#### [DIRECTIVE 1]
Write out, word for word, the part of the termite article from "July/August 2006" to "describe disordered structures.".

#### [QUOTED TEXT]
____________________
Traveling Termites

Philipp K. Janert

July/August 2006


An ant performs random walks on a field strewn with wood chips. If it encounters a wood chip, it picks it up, only to drop it off when it finds the next wood chip. We investigate the structure of the developing aggregates and study their time evolution. We introduce correlation function and correlation length as useful concepts to describe disordered structures.

Termites on a Plane

Imagine an ant or termite in a forest. It runs about, picking up wood chips and assembling them into piles and hills. There is a very simple model system, capturing some of the ant's behavior.

In our model system, we consider an area with a certain number of wood chips randomly distributed in it. The ``ant'' performs a random walk in this area (or ``field''): at each time step, it moves one step in a random direction: up, down, left, or right. If it encounters a wood chip, it picks it up and starts carrying it. If it bumps into another wood chip now, it drops the chip it is carrying and continues to scurry along -- until it finds the next chip it can pick up and carry. Repeat!
____________________
#### [MATERIAL PROVIDED]
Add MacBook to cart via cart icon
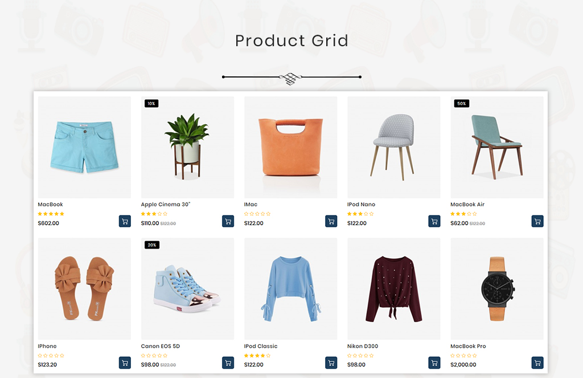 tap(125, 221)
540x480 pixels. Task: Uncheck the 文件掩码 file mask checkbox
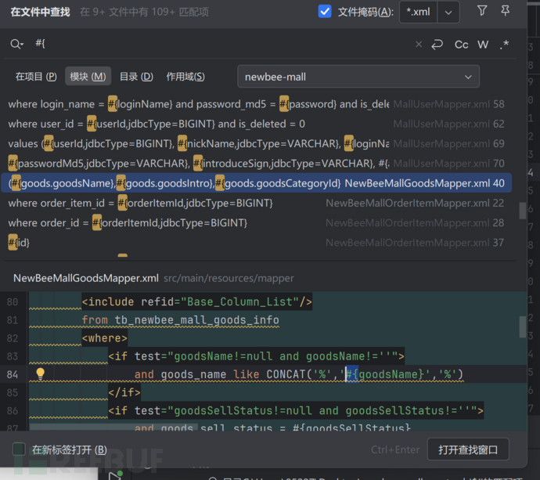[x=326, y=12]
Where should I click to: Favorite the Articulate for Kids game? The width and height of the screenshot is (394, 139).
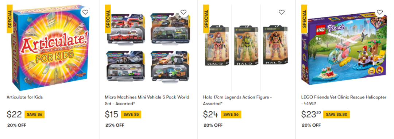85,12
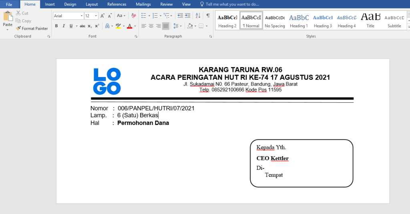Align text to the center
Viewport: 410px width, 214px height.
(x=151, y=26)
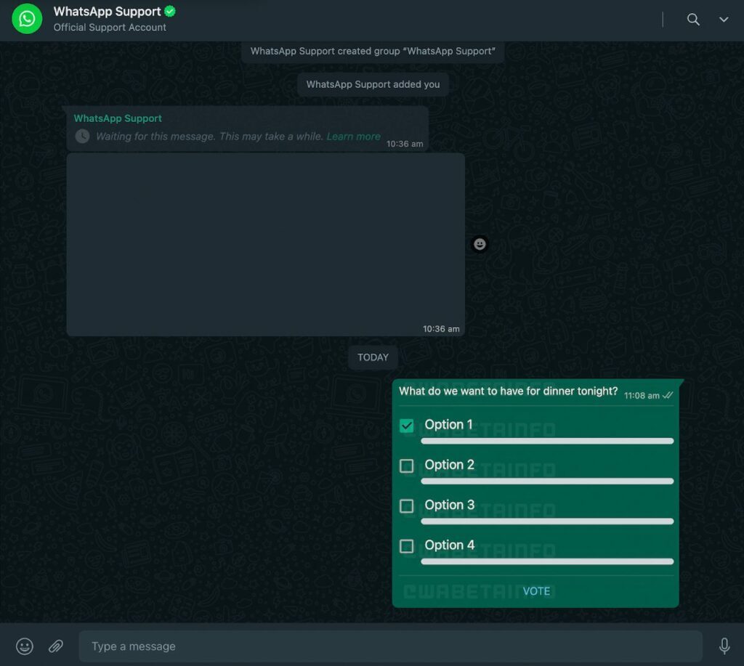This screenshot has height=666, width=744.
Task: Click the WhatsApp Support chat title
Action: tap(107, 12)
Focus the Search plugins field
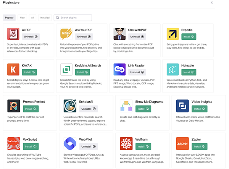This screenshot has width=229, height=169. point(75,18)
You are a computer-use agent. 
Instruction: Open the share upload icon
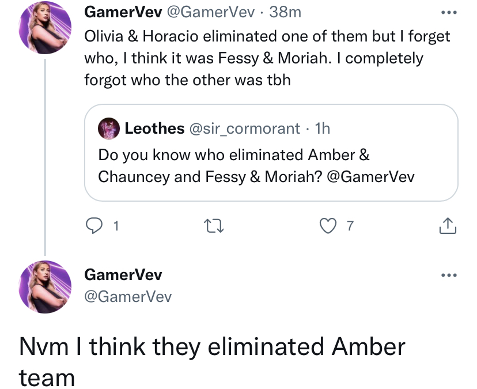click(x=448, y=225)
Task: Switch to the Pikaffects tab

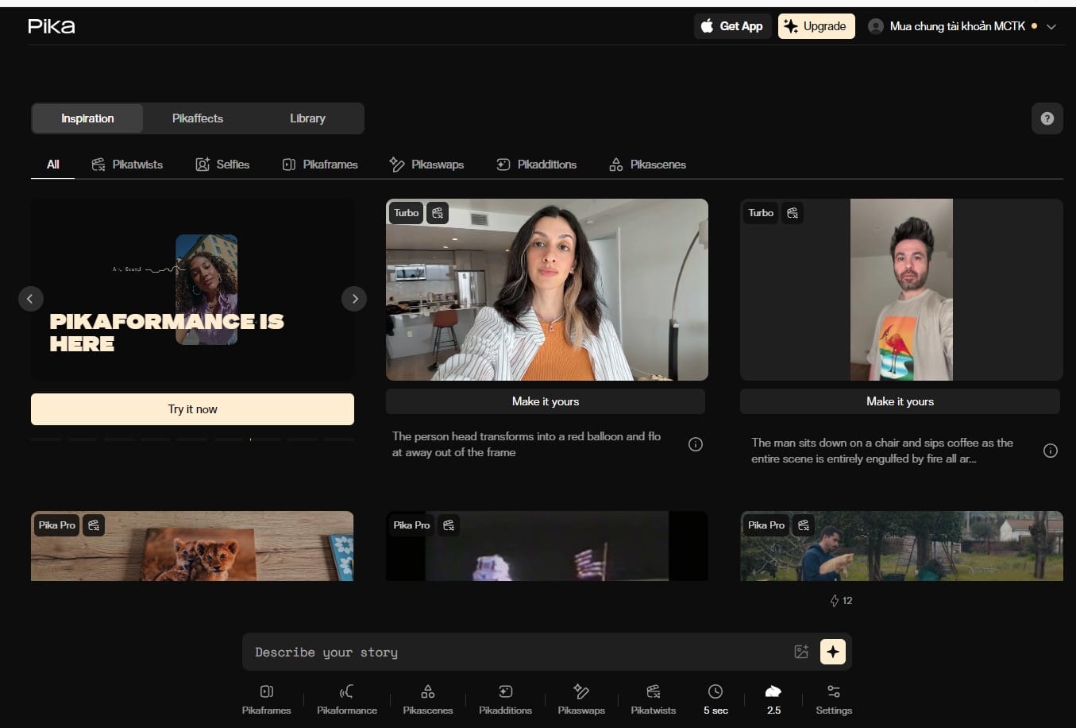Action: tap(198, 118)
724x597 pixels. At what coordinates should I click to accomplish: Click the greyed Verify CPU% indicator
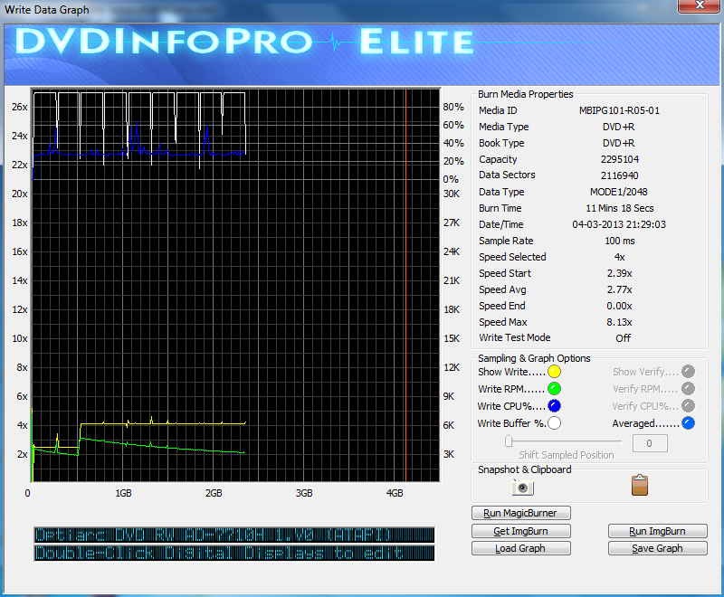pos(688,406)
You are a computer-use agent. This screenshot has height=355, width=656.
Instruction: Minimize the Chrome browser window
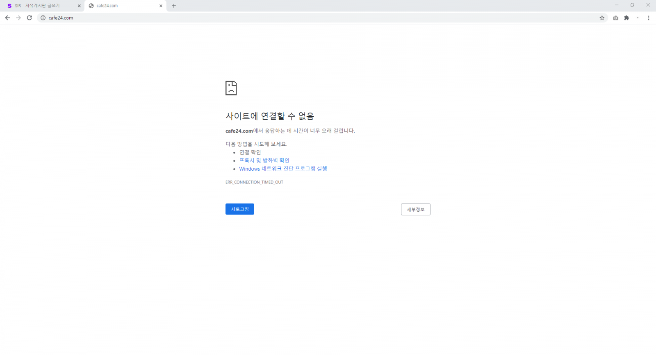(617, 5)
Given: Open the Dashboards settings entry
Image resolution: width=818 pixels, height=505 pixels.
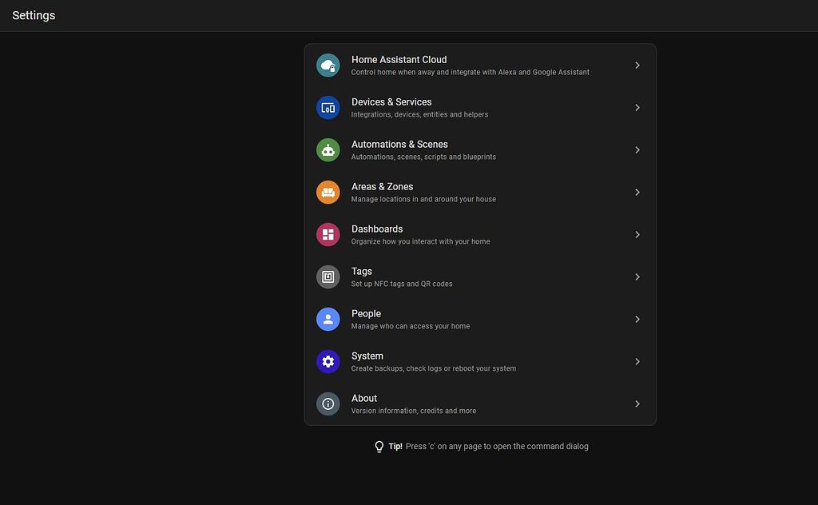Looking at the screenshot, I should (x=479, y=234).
____________________
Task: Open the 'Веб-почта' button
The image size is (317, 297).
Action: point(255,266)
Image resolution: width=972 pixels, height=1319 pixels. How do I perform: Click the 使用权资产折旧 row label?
____________________
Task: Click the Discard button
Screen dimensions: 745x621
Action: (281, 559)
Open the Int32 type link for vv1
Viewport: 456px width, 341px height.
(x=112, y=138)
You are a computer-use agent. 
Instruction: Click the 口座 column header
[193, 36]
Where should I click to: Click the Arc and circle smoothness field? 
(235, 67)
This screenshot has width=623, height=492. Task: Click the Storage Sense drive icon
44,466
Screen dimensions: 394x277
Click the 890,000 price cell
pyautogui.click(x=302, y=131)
____________________
#### [DIRECTIVE 2]
In the records, switch "price" to "cost" in the lines from the line with "This screenshot has width=623, height=492." to the line with "pyautogui.click(x=302, y=131)", both included, and give back only those lines with everything else unchanged.

#### [TASK ANSWER 1]
July/August 2006


An ant performs random walks on a field strewn with wood chips. If it encounters a wood chip, it picks it up, only to drop it off when it finds the next wood chip. We investigate the structure of the developing aggregates and study their time evolution. We introduce correlation function and correlation length as useful concepts to describe disordered structures.

#### [TASK ANSWER 2]
This screenshot has width=623, height=492. Task: Click the Storage Sense drive icon
44,466
Screen dimensions: 394x277
Click the 890,000 cost cell
pyautogui.click(x=302, y=131)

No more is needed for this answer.